▶ [Provided text]:

<<<<

With the addition of the new sensor, Apple also made some significant changes on the software side. For one, the iPhone 15 lineup will now capture images in 24-megapixel (MP) “super high resolution” by default, and you’ll also be able to take that all the way to capturing 48 MP photos in standard formats to take full advantage of the sensor.

Although it’s possible to snap 48 MP shots on the iPhone 14 Pro, you can only do this by using Apple’s ProRAW format, which is designed for professional post-processing and creates gargantuan files — a single 48 MP ProRAW image takes up around 75 MB, so it’s not something you’d want to use for everyday photography.

ProRAW has always been exclusive to the iPhone Pro models, which hasn’t changed with the iPhone 15. This means that if Apple wanted to let iPhone 15 and iPhone 15 owners use everything the new 48 MP sensor offers, it had to devise a way to capture 48 MP images in more typical formats like JPEG and HEIF, and that’s precisely what it did. As an added bonus, a 48 MP JPEG photo comes in at only 10 MB, and a 48 MP HEIF photo at 5 MB, making them much more practical for casual photography.

All four iPhone 15 models will be able to use either of these formats to capture 24 MP or 48 MP photos, while the iPhone 15 Pro and Pro Max also support the same ProRAW 48 MP capabilities as before.

>>>>

▶ [Supplied material]:

<<<<

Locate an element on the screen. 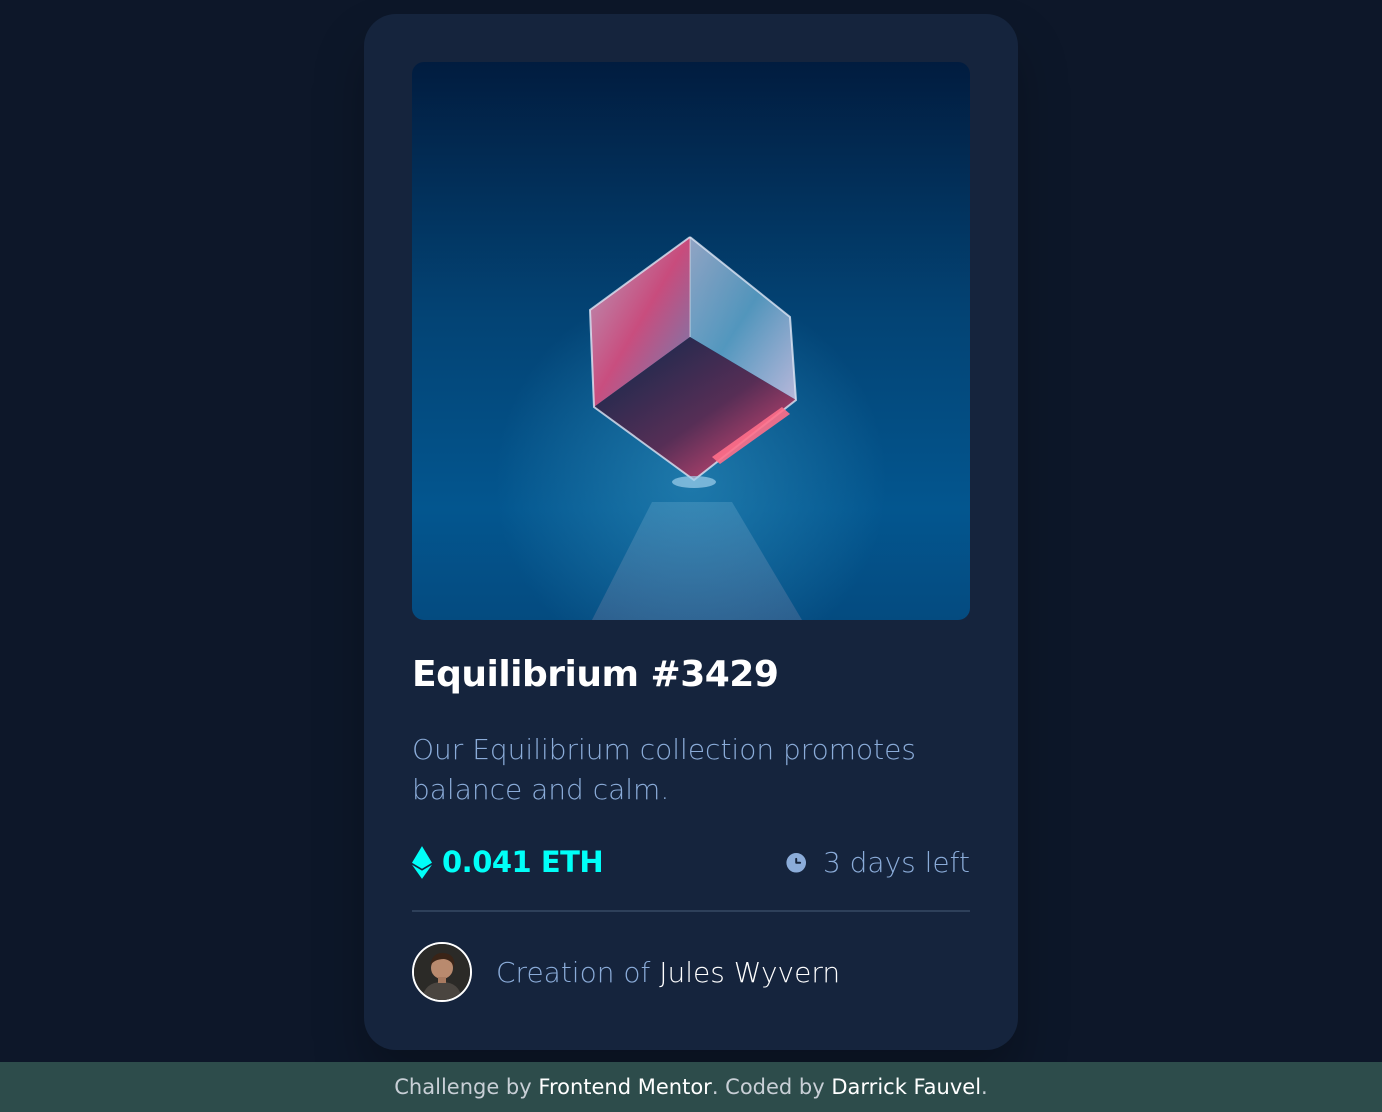 The width and height of the screenshot is (1382, 1112). creator-name-link: Jules Wyvern is located at coordinates (750, 972).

>>>>

▶ [Activity list]:
1/ Using the iPhone 15 camera text, answer each question in a word or short phrase.
(a) At what resolution does the iPhone 15 lineup capture images by default?
(b) About how much space does a single 48 MP ProRAW image take up?
(c) How large is a 48 MP HEIF photo?
2/ Write out the iPhone 15 camera text from "Although it’s possible" up to and including "for everyday photography.", word for word.

▶ [Solutions to each task]:
1/
(a) 24 megapixels (MP), which the text calls "super high resolution"
(b) Around 75 MB
(c) 5 MB

2/
Although it’s possible to snap 48 MP shots on the iPhone 14 Pro, you can only do this by using Apple’s ProRAW format, which is designed for professional post-processing and creates gargantuan files — a single 48 MP ProRAW image takes up around 75 MB, so it’s not something you’d want to use for everyday photography.